The PDOS provides insight into the origin of κ degradation under vacancies. Figure 6a–c illustrate the PDOS for Li, Al, and O atoms in LiAlO2 for 0%, 2%, 5% and 10% Li vacancy, while Fig. 6d–f portray the same for LiAl5O8 for 0%, 2%, 5%, 20% and 35% Li vacancy. The PDOS for Li shows significant attenuation in LiAlO2, with the peak value reducing by 8\(\:\times\:\)10−4 (arbitrary units). In contrast, the diminished response in LiAl5O8 is considerably smaller, with peak values reducing only by 1\(\:\times\:\)10−4.
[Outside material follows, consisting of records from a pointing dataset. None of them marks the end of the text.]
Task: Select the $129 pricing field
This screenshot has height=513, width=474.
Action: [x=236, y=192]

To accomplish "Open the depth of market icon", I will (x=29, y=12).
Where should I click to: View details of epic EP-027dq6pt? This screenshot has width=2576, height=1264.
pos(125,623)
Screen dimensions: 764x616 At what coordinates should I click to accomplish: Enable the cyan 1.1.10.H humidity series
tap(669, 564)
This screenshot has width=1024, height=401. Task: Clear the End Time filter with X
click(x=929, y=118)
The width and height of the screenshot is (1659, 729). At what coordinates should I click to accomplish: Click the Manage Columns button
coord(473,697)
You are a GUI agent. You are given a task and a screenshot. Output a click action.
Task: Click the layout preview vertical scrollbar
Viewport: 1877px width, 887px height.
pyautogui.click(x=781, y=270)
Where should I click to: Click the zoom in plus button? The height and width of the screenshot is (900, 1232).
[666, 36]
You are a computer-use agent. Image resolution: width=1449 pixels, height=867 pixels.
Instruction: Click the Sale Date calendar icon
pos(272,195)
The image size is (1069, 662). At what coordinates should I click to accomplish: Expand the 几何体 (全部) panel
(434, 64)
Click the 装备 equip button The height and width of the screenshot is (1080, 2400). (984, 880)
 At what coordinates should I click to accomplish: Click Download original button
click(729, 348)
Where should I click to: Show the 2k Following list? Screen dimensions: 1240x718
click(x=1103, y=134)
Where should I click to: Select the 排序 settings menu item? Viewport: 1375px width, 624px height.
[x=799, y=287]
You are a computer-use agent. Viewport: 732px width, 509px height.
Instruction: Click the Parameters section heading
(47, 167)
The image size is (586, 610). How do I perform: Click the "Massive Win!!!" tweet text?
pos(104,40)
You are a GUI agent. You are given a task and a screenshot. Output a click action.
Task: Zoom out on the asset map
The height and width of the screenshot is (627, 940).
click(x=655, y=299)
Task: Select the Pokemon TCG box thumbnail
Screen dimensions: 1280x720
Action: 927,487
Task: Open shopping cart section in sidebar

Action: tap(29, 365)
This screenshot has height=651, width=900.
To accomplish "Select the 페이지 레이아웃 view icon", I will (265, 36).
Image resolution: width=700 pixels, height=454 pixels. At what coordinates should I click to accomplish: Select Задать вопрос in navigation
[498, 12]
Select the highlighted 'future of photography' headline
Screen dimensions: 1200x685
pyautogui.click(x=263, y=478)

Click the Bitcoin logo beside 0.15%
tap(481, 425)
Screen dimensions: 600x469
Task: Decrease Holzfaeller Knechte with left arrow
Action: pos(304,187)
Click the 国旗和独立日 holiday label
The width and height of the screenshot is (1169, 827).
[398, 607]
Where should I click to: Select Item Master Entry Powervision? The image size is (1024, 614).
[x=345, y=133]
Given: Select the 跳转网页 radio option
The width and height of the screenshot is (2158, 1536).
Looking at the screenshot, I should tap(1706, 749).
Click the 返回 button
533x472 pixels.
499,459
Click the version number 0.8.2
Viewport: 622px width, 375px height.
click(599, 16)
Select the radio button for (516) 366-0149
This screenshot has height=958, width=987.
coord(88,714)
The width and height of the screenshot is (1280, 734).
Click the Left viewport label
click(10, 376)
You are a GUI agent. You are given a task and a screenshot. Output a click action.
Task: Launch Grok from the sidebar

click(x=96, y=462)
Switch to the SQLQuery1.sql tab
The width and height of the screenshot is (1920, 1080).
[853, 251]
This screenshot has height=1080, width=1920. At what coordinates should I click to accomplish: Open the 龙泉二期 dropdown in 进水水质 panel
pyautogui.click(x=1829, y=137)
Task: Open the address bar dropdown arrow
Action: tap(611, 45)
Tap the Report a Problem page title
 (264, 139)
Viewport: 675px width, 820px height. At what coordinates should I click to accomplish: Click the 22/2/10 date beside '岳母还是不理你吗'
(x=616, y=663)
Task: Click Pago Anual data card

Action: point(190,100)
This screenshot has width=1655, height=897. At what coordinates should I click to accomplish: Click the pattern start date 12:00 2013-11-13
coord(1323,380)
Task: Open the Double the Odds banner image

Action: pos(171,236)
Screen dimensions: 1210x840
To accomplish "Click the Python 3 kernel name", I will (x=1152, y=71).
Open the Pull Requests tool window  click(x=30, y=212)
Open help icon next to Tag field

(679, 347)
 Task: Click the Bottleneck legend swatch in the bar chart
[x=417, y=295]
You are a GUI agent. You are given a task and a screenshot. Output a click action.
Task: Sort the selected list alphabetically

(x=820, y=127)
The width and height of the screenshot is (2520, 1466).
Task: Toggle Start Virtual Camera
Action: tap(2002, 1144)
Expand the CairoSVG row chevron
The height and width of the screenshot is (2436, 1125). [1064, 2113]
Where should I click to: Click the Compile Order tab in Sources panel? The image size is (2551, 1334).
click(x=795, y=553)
The reduction in PDOS for Li atoms in LiAlO2​ is mathematically linked to its observed κ degradation due to vacancies. The thermal conductivity can be expressed in terms of the phonon contribution as55:

$$\:\kappa\:={\int\:}_{0}^{{\omega\:}_{max}}h\omega\:\langle {v}_{w}^{2}\rangle {\tau\:}_{\omega\:}g\left(\omega\:\right)d\omega\:$$

where \(\:\omega\:\) is the phonon frequency, \(\:\langle {v}_{w}^{2}\rangle\) is the average squared phonon group velocity, \(\:{\tau\:}_{\omega\:}\) is the phonon lifetime, and \(\:g\left(\omega\:\right)\) is the PDOS. The introduction of vacancies reduce \(\:g\left(\omega\:\right)\), thereby limiting heat conduction channels and reduction in \(\:\kappa\:\). In contrast, LiAl5O8 has a structure that minimizes PDOS suppression, preserving phonon propagation pathways and contributing to its higher κ resilience. This disparity in PDOS attenuation stems from differences in the local bonding environments and atomic distribution. Vacancies in LiAlO2​ disrupt the phonon spectrum strongly whereas the stoichiometric rigidity and aluminum-rich structure in LiAl5O8 mitigate these effects, resulting in superior thermal resilience.

Conclusion

This work investigates the impact of radiation-induced point defects on the thermal transport properties of LiAlO2 and LiAl5O8 ceramics. Under displacement cascades and controlled Frenkel pair insertion, LiAlO2 exhibited significantly greater thermal conductivity degradation than LiAl5O8. For instance, at a damage level of ~ 0.2 dpa, the thermal conductivity of LiAlO2 dropped by nearly 77%, whereas that in LiAl5O8 drops by 54% of its initial conductivity. LiAl5O8 also showed enhanced resilience to thermal conductivity degradation with increasing temperature, where the conductivity dropped only ~ 27% from 300 K to 900 K, compared to ~ 75% in LiAlO2. The percentage decrease in conductivity cannot be directly compared to experimental results, because the current simulations did not consider features found in real ceramics like grain boundaries and pores. However, the trends in thermal conductivity in the two ceramics are of interest to experimentalists. At the atomic level, the PDOS analysis revealed that the introduction of Li and Al vacancies in LiAlO2 leads to a pronounced suppression of low- and mid-frequency vibrational modes. The PDOS peak intensity dropped by 8 × 10⁻⁴ in LiAlO2 with 10% Li vacancy, compared to a lower 1 × 10⁻⁴ in LiAl5O8 with 35% Li vacancy concentration. This study reveals that LiAl5O8 demonstrates superior radiation tolerance and thermal transport under both defect accumulation and high temperature conditions, making it a promising candidate for TPBARs.